**Testo proposto**
Approfondimenti in pillole
FILT-CGIL: maggiore ascolto, più attenzione ai temi del lavoro e dell’occupazione
Amedeo D’Alessio espone il suo manifesto sul ruolo del sindacato nei porti campani
di E.L.
Si preannuncia per i porti campani, ma non solo, un inizio di autunno “caldo” sul piano del lavoro: dagli organici delle imprese, all’organizzazione del lavoro, alla formazione dei lavoratori e alla loro riqualificazione. Soprattutto, come emerge dall’intervista al Segretario Generale del FILT-CGIL della Campania, Amedeo D’Alessio, sono due gli aspetti su cui il sindacato intende puntare in maniera risolutiva: l’approvazione del contratto collettivo nazionale e il Piano dell’Organico del lavoro, approvato dall’AdSP del Mar Tirreno Centrale, ma i cui contenuti, secondo la FILT-CGIL, vanno riconsiderati dando maggiore spazio e attenzione alle richieste dei sindacati.

**Dati registrati**
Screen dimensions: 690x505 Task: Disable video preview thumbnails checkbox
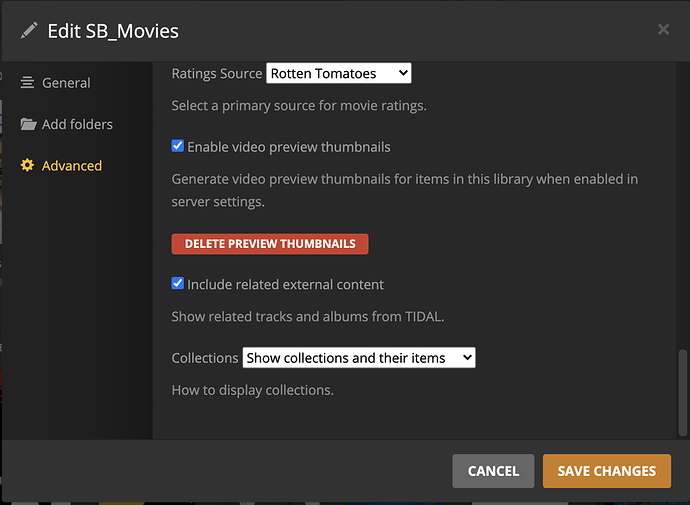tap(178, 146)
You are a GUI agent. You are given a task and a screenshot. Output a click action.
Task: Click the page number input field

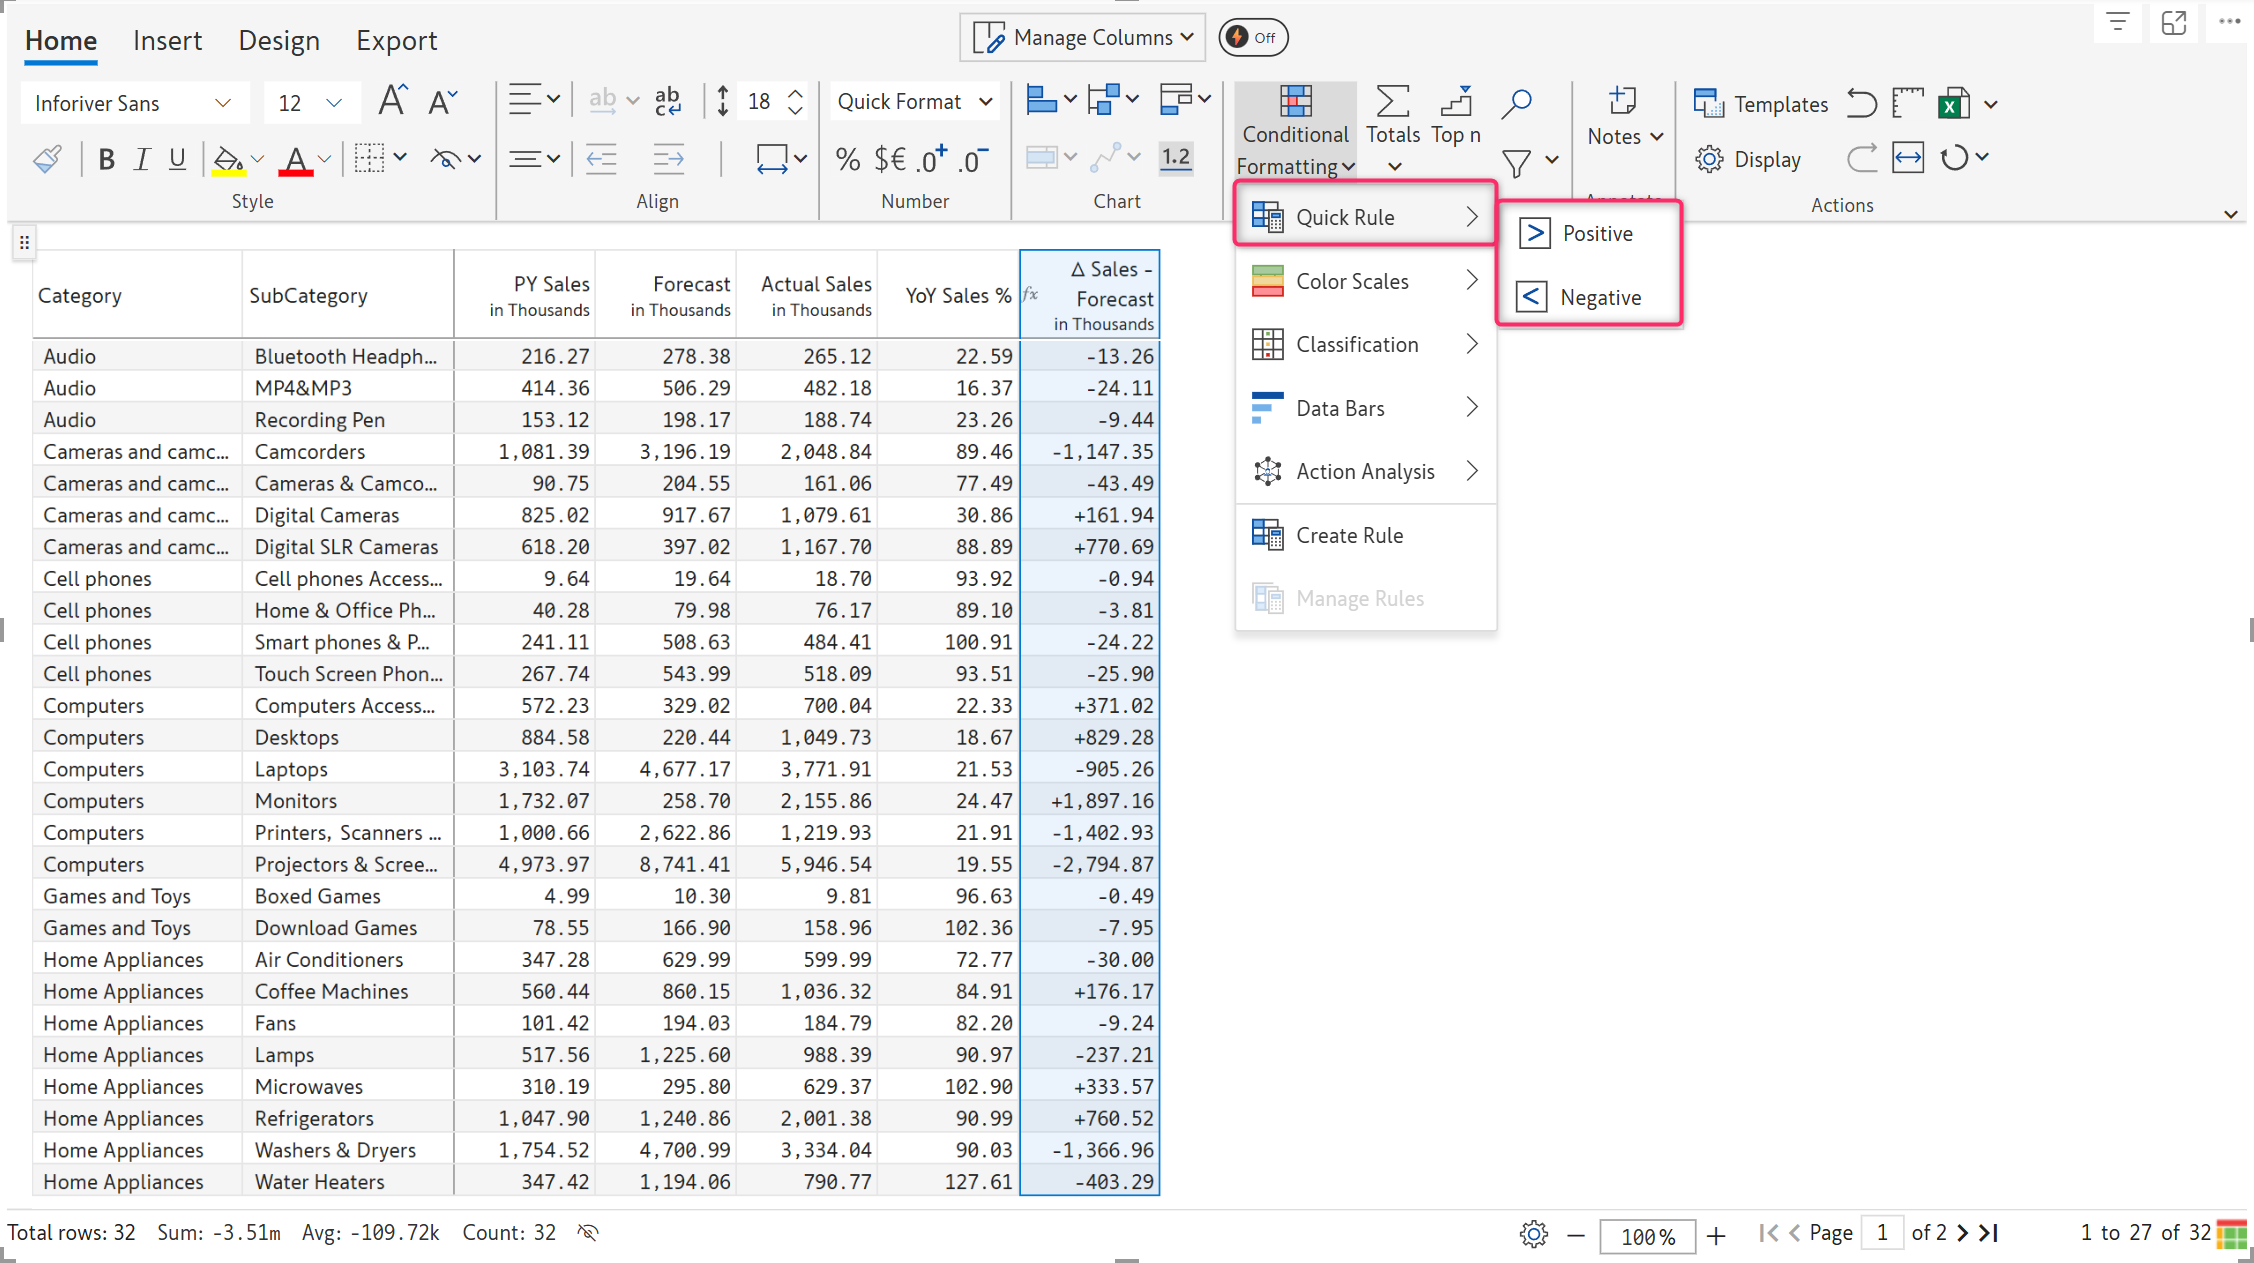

**Consegna**
Riscrivi il testo sui porti campani cominciando da "Si preannuncia per" e proseguendo fino a "richieste dei sindacati.", rinominando "FILT-CGIL" in "Filt Cgil". Il materiale non serve per svolgere l'esercizio.

**Risposta**
Si preannuncia per i porti campani, ma non solo, un inizio di autunno “caldo” sul piano del lavoro: dagli organici delle imprese, all’organizzazione del lavoro, alla formazione dei lavoratori e alla loro riqualificazione. Soprattutto, come emerge dall’intervista al Segretario Generale del Filt Cgil della Campania, Amedeo D’Alessio, sono due gli aspetti su cui il sindacato intende puntare in maniera risolutiva: l’approvazione del contratto collettivo nazionale e il Piano dell’Organico del lavoro, approvato dall’AdSP del Mar Tirreno Centrale, ma i cui contenuti, secondo la Filt Cgil, vanno riconsiderati dando maggiore spazio e attenzione alle richieste dei sindacati.